● Task instructions
Restate word for word the line containing "903x394 pixels. At" and every following line in the material below, up to and including the last one.

● Source material
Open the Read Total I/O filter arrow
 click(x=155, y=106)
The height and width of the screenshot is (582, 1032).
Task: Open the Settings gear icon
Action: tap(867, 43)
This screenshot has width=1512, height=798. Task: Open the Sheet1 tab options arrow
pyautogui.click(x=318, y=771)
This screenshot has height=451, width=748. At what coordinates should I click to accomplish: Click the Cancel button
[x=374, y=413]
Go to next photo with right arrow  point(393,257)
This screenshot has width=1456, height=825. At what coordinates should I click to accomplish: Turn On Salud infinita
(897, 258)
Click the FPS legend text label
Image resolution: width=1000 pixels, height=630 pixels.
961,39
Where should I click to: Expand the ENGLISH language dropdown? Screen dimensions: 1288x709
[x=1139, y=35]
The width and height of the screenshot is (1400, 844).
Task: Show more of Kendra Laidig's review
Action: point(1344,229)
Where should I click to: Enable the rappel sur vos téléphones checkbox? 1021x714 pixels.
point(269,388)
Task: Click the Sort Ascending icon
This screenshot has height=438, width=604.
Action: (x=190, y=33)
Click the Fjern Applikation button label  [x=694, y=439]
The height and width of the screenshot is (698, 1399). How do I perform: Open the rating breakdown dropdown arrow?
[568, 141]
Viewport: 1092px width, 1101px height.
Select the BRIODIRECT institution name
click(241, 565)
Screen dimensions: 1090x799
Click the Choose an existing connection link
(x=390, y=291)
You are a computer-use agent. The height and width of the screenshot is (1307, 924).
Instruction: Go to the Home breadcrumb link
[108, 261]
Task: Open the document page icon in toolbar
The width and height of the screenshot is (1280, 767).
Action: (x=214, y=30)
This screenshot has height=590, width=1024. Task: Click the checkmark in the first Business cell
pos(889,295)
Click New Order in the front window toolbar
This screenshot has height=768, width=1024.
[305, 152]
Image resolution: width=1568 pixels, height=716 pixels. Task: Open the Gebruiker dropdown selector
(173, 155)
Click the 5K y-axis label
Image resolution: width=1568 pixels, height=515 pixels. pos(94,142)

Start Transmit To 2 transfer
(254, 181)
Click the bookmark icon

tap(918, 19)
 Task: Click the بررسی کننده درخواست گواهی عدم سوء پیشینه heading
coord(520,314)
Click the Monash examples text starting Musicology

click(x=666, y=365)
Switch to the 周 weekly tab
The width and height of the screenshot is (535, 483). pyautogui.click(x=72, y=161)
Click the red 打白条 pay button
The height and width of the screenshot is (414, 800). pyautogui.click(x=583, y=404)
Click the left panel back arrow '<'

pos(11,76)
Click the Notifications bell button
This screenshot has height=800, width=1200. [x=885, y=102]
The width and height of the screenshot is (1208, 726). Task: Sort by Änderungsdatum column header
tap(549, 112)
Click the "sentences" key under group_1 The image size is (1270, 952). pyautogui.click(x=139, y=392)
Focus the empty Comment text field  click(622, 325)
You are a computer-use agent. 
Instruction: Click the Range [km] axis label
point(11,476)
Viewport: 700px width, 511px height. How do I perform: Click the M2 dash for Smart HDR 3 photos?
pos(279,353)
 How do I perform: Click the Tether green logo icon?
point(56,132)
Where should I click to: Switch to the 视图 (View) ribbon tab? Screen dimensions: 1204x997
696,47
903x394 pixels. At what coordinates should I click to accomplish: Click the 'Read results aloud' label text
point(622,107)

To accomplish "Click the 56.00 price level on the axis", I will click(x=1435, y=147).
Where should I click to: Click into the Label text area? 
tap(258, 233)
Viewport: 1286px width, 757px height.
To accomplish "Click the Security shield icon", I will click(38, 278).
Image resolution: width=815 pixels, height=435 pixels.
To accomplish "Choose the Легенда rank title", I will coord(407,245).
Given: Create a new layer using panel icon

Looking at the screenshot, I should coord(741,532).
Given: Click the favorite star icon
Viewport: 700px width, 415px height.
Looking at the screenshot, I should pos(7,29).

● Written solution
903x394 pixels. At what coordinates should I click to accomplish: Click the 'Read results aloud' label text
point(622,107)

To accomplish "Click the 56.00 price level on the axis", I will click(x=1435, y=147).
Where should I click to: Click into the Label text area? 
tap(258, 233)
Viewport: 1286px width, 757px height.
To accomplish "Click the Security shield icon", I will click(38, 278).
Image resolution: width=815 pixels, height=435 pixels.
To accomplish "Choose the Легенда rank title", I will coord(407,245).
Given: Create a new layer using panel icon

Looking at the screenshot, I should coord(741,532).
Given: Click the favorite star icon
Viewport: 700px width, 415px height.
Looking at the screenshot, I should pos(7,29).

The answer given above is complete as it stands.